— Text under study —
*** Begin section ***
The MTT is first recorded as circulating in Ethiopia from Emperor Iyasu II of Ethiopia (1730–1755). According to traveller James Bruce, the coin, not debased as other currencies, dominated the areas he visited in 1768. Joseph Kalmer and Ludwig Hyun in the book Abessinien estimate that over 20% of 245 million coins minted until 1931 ended up in Ethiopia.

In 1868, the British military expedition to Magdala, the capital of Emperor Tewodros II of Ethiopia, under Field Marshal Robert Napier, took MTTs with them to pay local expenses. In 1890 the Italians introduced the Tallero Eritreo, styled after the MTT, in their new colony Eritrea, also hoping to impose it on the commerce with Ethiopia. They remained, however, largely unsuccessful.
*** End section ***
— What you will do —
1. List every person named in the passage on the MTT in Ethiopia.
2. Write a few sentences that carry on the passage on the MTT in Ethiopia from its last sentence.

— Data excerpt —
*** Begin section ***
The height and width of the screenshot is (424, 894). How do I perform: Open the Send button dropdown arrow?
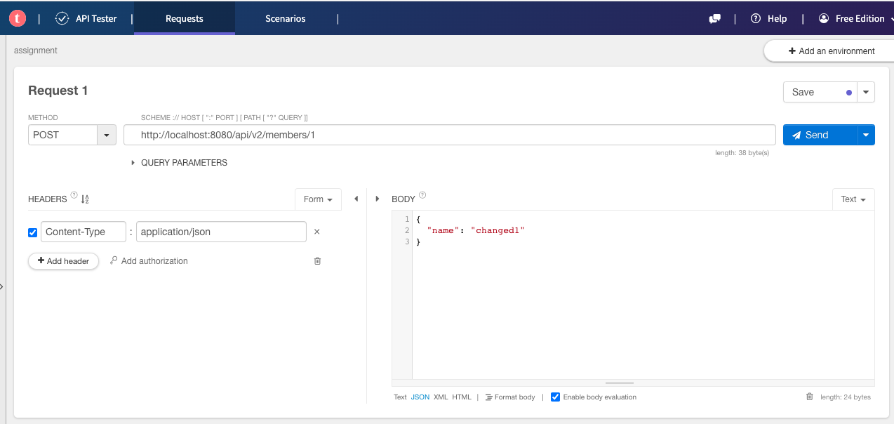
*** End section ***
— Responses by task —
1. Emperor Iyasu II of Ethiopia, James Bruce, Joseph Kalmer, Ludwig Hyun, Emperor Tewodros II of Ethiopia, Field Marshal Robert Napier

2.
In the early 1900s, Menelik II unsuccessfully attempted to mint Menelik thalers locally, with his effigy, but styled following the model of the MTT, and force their use. The newly established Bank of Abyssinia also issued banknotes denominated in thalers. Starting in 1935 the Italians minted the MTT at the mint in Rome for use in their conquest of Ethiopia. Then during World War II, the British minted some 18 million MTTs in Bombay to use in their East African Campaign to drive the Italians out of Ethiopia.